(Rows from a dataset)
____

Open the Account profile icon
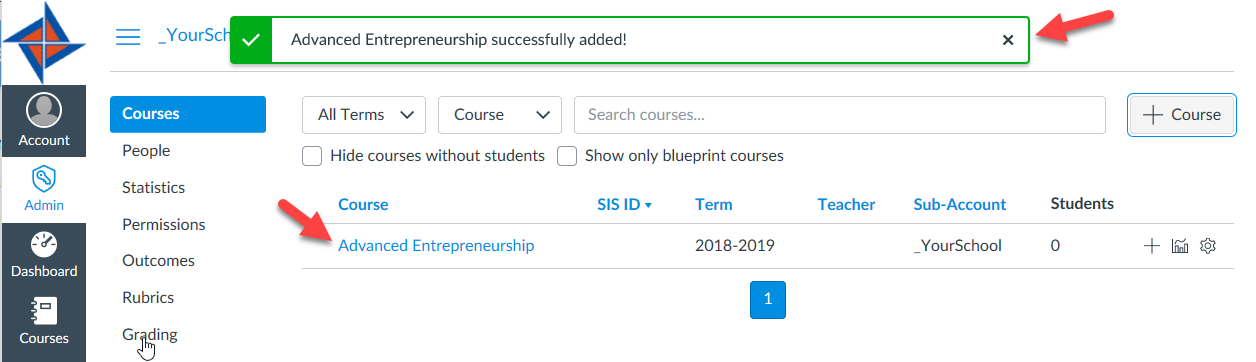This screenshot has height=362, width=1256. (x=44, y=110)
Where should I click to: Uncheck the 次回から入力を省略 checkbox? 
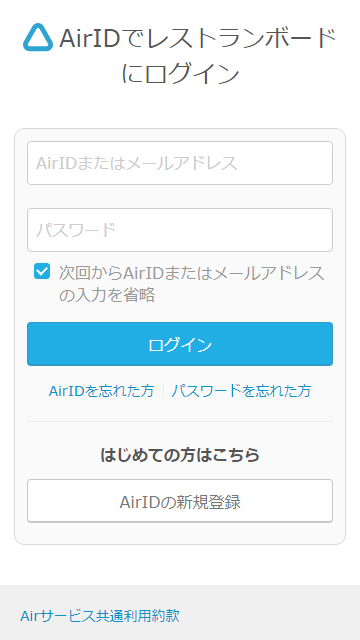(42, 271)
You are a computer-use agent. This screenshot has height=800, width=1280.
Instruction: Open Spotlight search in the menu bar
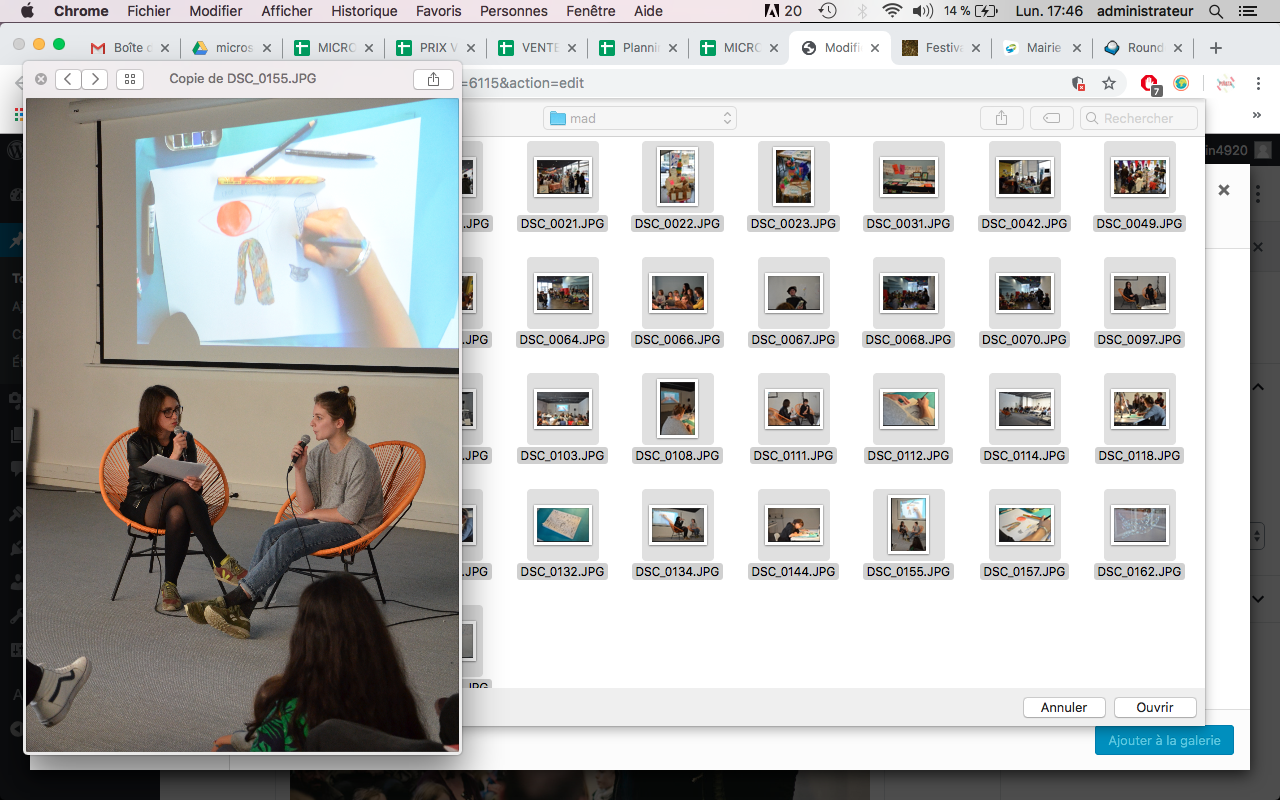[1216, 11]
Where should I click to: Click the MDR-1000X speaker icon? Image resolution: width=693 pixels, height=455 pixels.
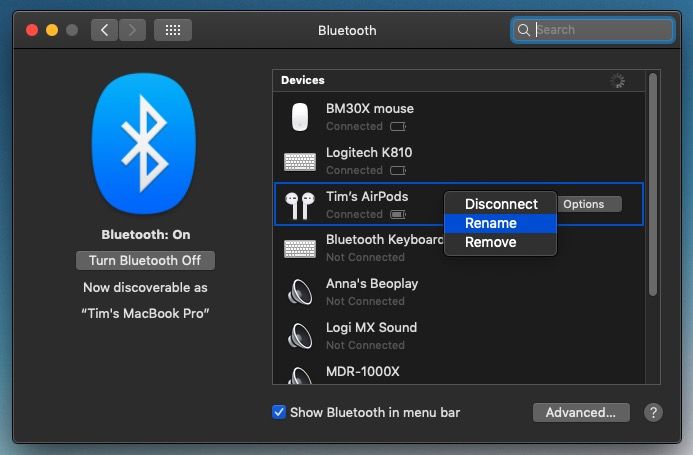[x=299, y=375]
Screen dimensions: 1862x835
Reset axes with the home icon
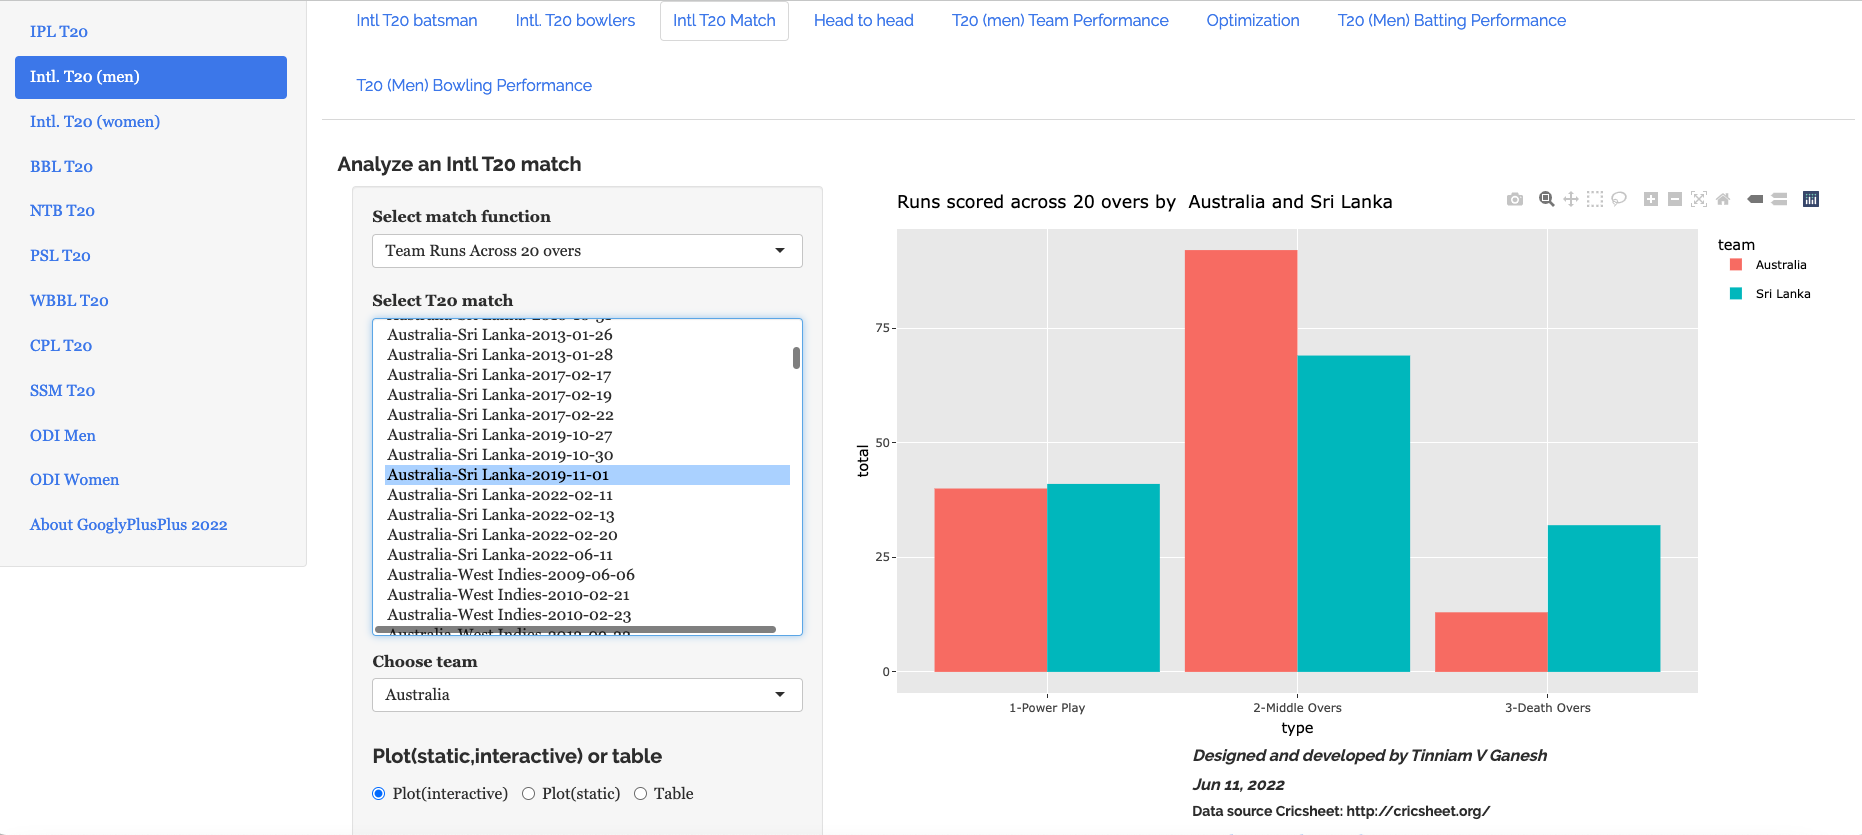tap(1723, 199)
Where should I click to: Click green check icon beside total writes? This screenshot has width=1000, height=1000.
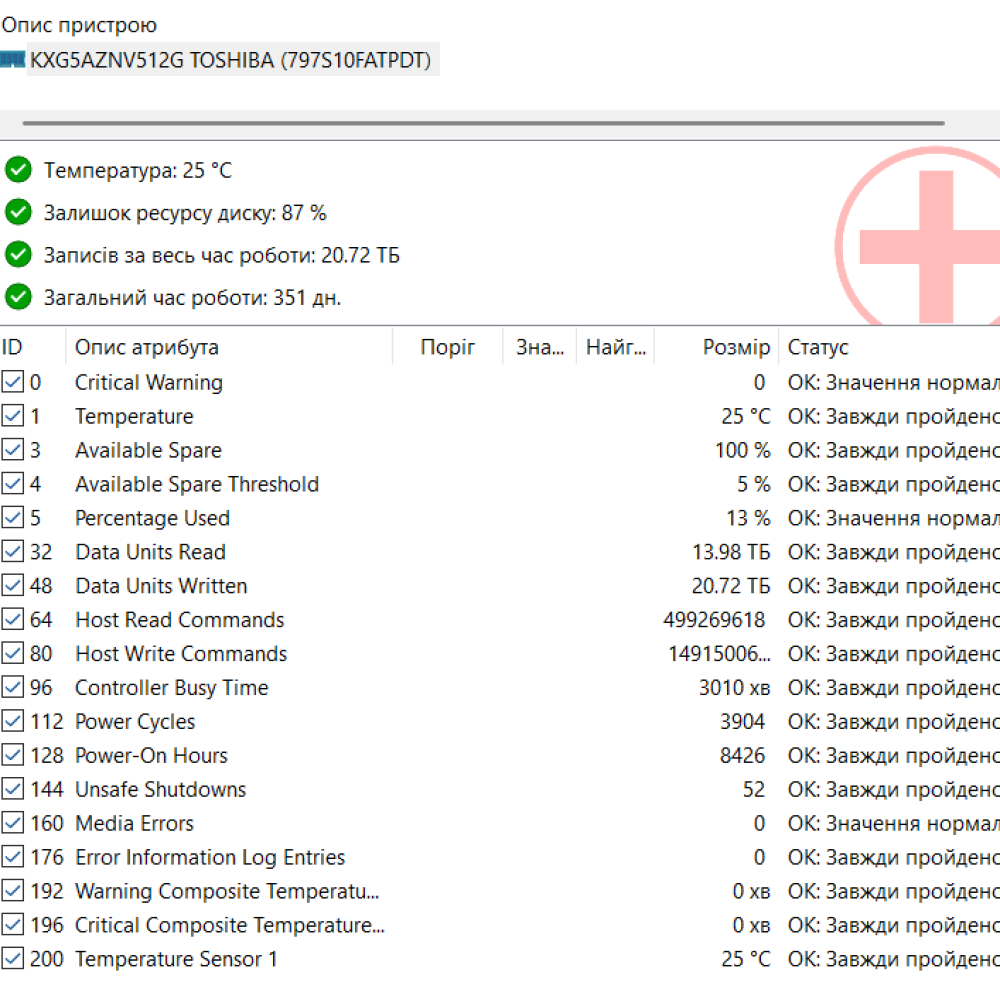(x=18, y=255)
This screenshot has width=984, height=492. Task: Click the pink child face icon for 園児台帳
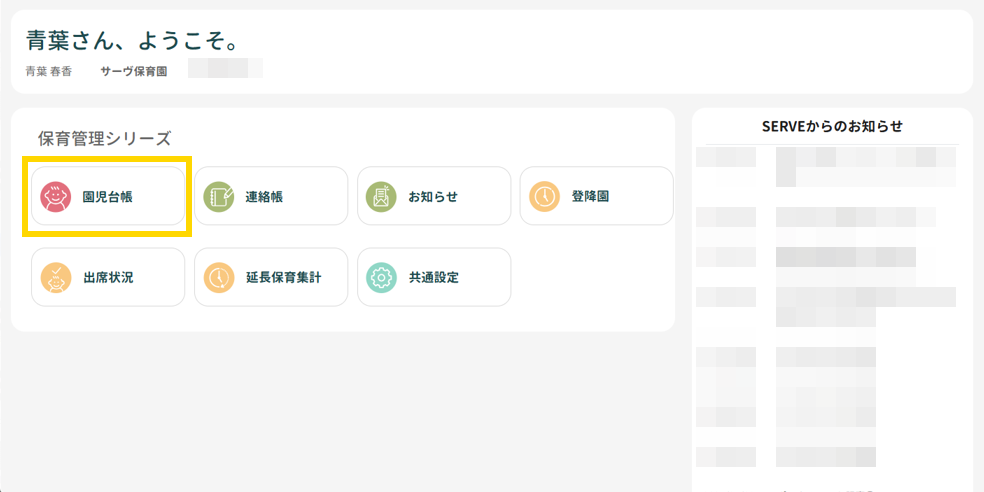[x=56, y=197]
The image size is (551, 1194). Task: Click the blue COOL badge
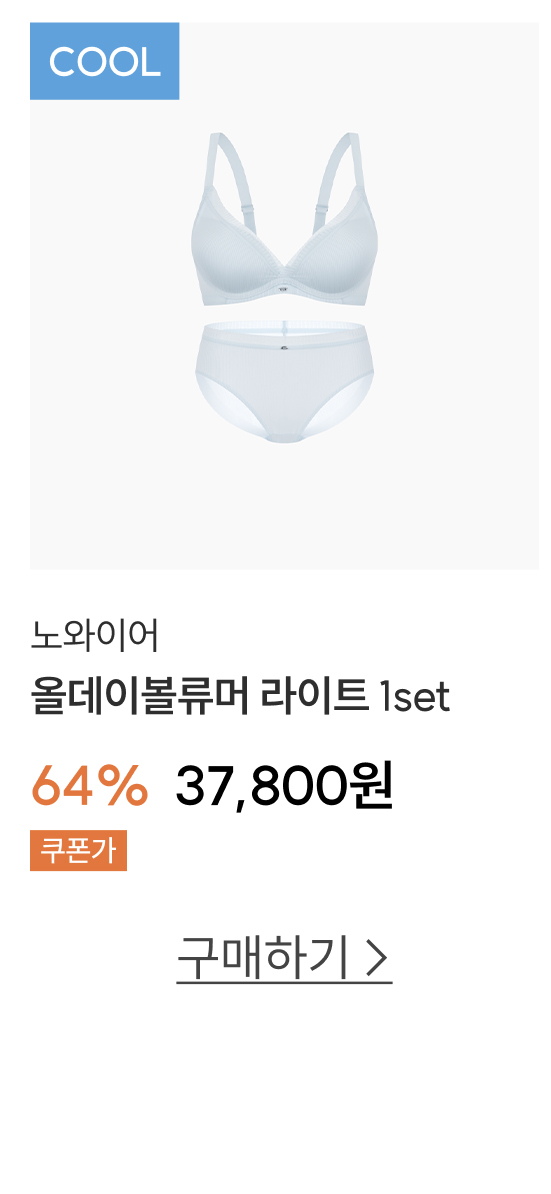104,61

____

• **Problem**:
Rewrite all of the lines above, replacing every "icon" with "button" and leaving everything else the same. Omit the pictures from your answer.

• **Solution for this problem**:
Open the Account profile button
This screenshot has height=362, width=1256. (x=44, y=110)
Where should I click to: Uncheck the 次回から入力を省略 checkbox? 
(42, 271)
You are a computer-use agent. This screenshot has height=800, width=1280.
Instruction: Open Spotlight search in the menu bar
[1216, 11]
Where should I click to: Click the MDR-1000X speaker button? Image resolution: width=693 pixels, height=455 pixels.
[x=299, y=375]
Screen dimensions: 1862x835
Reset axes with the home button
tap(1723, 199)
Where should I click to: Click green check button beside total writes? This screenshot has width=1000, height=1000.
(x=18, y=255)
This screenshot has width=984, height=492. Task: Click the pink child face button for 園児台帳
[x=56, y=197]
The image size is (551, 1194). Task: Click the blue COOL badge
104,61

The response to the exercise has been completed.